TO DO:
Down to the last character, repeat the data that follows.
################
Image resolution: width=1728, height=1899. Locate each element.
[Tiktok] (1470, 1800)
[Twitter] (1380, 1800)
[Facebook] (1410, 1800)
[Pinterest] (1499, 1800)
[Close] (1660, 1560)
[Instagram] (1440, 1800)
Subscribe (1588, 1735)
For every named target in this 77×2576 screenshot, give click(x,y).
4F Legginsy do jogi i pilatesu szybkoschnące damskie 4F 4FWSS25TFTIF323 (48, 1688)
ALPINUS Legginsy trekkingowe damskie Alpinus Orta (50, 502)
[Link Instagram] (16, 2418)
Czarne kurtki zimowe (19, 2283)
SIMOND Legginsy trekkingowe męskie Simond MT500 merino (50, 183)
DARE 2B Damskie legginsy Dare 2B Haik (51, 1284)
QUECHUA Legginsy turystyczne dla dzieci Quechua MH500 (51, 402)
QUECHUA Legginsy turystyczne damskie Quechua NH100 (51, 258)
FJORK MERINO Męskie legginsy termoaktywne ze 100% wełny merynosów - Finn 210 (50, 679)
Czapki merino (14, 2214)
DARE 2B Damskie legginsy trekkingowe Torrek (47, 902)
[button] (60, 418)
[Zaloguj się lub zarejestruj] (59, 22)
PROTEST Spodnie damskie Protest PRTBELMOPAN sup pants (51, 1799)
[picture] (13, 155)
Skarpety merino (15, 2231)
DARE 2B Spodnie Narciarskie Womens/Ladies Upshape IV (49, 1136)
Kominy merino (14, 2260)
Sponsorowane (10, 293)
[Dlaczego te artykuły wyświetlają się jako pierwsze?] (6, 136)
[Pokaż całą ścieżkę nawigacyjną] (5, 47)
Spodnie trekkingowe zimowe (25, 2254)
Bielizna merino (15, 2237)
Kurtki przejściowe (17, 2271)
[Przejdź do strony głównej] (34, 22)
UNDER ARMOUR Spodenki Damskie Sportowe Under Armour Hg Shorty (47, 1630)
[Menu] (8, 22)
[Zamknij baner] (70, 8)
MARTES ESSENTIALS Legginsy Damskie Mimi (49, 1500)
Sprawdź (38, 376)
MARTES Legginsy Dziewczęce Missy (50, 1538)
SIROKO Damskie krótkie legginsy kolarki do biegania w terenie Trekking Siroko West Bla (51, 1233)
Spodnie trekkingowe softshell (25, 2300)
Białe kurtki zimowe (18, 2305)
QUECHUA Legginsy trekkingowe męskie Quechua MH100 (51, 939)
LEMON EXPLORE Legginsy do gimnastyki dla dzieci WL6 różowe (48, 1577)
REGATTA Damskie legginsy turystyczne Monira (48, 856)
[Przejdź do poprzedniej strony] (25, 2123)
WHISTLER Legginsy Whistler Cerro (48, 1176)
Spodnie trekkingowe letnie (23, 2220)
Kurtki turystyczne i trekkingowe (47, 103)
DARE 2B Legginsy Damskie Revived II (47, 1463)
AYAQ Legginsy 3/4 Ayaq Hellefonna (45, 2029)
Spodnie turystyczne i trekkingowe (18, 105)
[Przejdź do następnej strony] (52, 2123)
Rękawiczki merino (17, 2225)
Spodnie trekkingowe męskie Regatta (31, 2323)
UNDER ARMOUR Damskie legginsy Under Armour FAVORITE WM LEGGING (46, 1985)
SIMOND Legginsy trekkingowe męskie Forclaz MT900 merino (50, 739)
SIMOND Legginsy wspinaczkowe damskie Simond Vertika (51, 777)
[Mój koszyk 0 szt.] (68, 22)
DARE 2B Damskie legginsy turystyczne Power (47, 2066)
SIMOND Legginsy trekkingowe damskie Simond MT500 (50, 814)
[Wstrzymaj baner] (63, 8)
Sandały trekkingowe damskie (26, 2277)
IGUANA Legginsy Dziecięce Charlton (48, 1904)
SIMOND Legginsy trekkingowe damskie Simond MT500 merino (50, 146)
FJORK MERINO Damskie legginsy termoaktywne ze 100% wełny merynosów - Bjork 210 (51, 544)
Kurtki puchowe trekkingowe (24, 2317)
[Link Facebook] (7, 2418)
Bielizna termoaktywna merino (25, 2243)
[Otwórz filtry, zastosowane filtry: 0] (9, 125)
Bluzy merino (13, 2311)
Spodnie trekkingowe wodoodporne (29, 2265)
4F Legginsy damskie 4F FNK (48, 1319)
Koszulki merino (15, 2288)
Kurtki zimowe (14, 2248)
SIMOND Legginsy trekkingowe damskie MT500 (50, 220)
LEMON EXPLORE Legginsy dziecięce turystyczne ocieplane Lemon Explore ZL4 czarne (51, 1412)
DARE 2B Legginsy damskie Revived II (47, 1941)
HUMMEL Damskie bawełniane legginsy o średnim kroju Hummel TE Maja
################
SOLVED EXERCISE:
Image resolution: width=1728, height=1899. Locate each element.
[Tiktok] (1470, 1800)
[Twitter] (1380, 1800)
[Facebook] (1410, 1800)
[Pinterest] (1499, 1800)
[Close] (1660, 1560)
[Instagram] (1440, 1800)
Subscribe (1588, 1735)
For every named target in this 77×2576 screenshot, give click(x,y).
4F Legginsy do jogi i pilatesu szybkoschnące damskie 4F 4FWSS25TFTIF323 (48, 1688)
ALPINUS Legginsy trekkingowe damskie Alpinus Orta (50, 502)
[Link Instagram] (16, 2418)
Czarne kurtki zimowe (19, 2283)
SIMOND Legginsy trekkingowe męskie Simond MT500 merino (50, 183)
DARE 2B Damskie legginsy Dare 2B Haik (51, 1284)
QUECHUA Legginsy turystyczne dla dzieci Quechua MH500 (51, 402)
QUECHUA Legginsy turystyczne damskie Quechua NH100 (51, 258)
FJORK MERINO Męskie legginsy termoaktywne ze 100% wełny merynosów - Finn 210 (50, 679)
Czapki merino (14, 2214)
DARE 2B Damskie legginsy trekkingowe Torrek (47, 902)
[button] (60, 418)
[Zaloguj się lub zarejestruj] (59, 22)
PROTEST Spodnie damskie Protest PRTBELMOPAN sup pants (51, 1799)
[picture] (13, 155)
Skarpety merino (15, 2231)
DARE 2B Spodnie Narciarskie Womens/Ladies Upshape IV (49, 1136)
Kominy merino (14, 2260)
Sponsorowane (10, 293)
[Dlaczego te artykuły wyświetlają się jako pierwsze?] (6, 136)
[Pokaż całą ścieżkę nawigacyjną] (5, 47)
Spodnie trekkingowe zimowe (25, 2254)
Bielizna merino (15, 2237)
Kurtki przejściowe (17, 2271)
[Przejdź do strony głównej] (34, 22)
UNDER ARMOUR Spodenki Damskie Sportowe Under Armour Hg Shorty (47, 1630)
[Menu] (8, 22)
[Zamknij baner] (70, 8)
MARTES ESSENTIALS Legginsy Damskie Mimi (49, 1500)
Sprawdź (38, 376)
MARTES Legginsy Dziewczęce Missy (50, 1538)
SIROKO Damskie krótkie legginsy kolarki do biegania w terenie Trekking Siroko West Bla (51, 1233)
Spodnie trekkingowe softshell (25, 2300)
Białe kurtki zimowe (18, 2305)
QUECHUA Legginsy trekkingowe męskie Quechua MH100 (51, 939)
LEMON EXPLORE Legginsy do gimnastyki dla dzieci WL6 różowe (48, 1577)
REGATTA Damskie legginsy turystyczne Monira (48, 856)
[Przejdź do poprzedniej strony] (25, 2123)
WHISTLER Legginsy Whistler Cerro (48, 1176)
Spodnie trekkingowe letnie (23, 2220)
Kurtki turystyczne i trekkingowe (47, 103)
DARE 2B Legginsy Damskie Revived II (47, 1463)
AYAQ Legginsy 3/4 Ayaq Hellefonna (45, 2029)
Spodnie turystyczne i trekkingowe (18, 105)
[Przejdź do następnej strony] (52, 2123)
Rękawiczki merino (17, 2225)
Spodnie trekkingowe męskie Regatta (31, 2323)
UNDER ARMOUR Damskie legginsy Under Armour FAVORITE WM LEGGING (46, 1985)
SIMOND Legginsy trekkingowe męskie Forclaz MT900 merino (50, 739)
SIMOND Legginsy wspinaczkowe damskie Simond Vertika (51, 777)
[Mój koszyk 0 szt.] (68, 22)
DARE 2B Damskie legginsy turystyczne Power (47, 2066)
SIMOND Legginsy trekkingowe damskie Simond MT500 (50, 814)
[Wstrzymaj baner] (63, 8)
Sandały trekkingowe damskie (26, 2277)
IGUANA Legginsy Dziecięce Charlton (48, 1904)
SIMOND Legginsy trekkingowe damskie Simond MT500 merino (50, 146)
FJORK MERINO Damskie legginsy termoaktywne ze 100% wełny merynosów - Bjork 210 (51, 544)
Kurtki puchowe trekkingowe (24, 2317)
[Link Facebook] (7, 2418)
Bielizna termoaktywna merino (25, 2243)
[Otwórz filtry, zastosowane filtry: 0] (9, 125)
Bluzy merino (13, 2311)
Spodnie trekkingowe wodoodporne (29, 2265)
4F Legginsy damskie 4F FNK (48, 1319)
Koszulki merino (15, 2288)
Kurtki zimowe (14, 2248)
SIMOND Legginsy trekkingowe damskie MT500 (50, 220)
LEMON EXPLORE Legginsy dziecięce turystyczne ocieplane Lemon Explore ZL4 czarne (51, 1412)
DARE 2B Legginsy damskie Revived II (47, 1941)
HUMMEL Damskie bawełniane legginsy o średnim kroju Hummel TE Maja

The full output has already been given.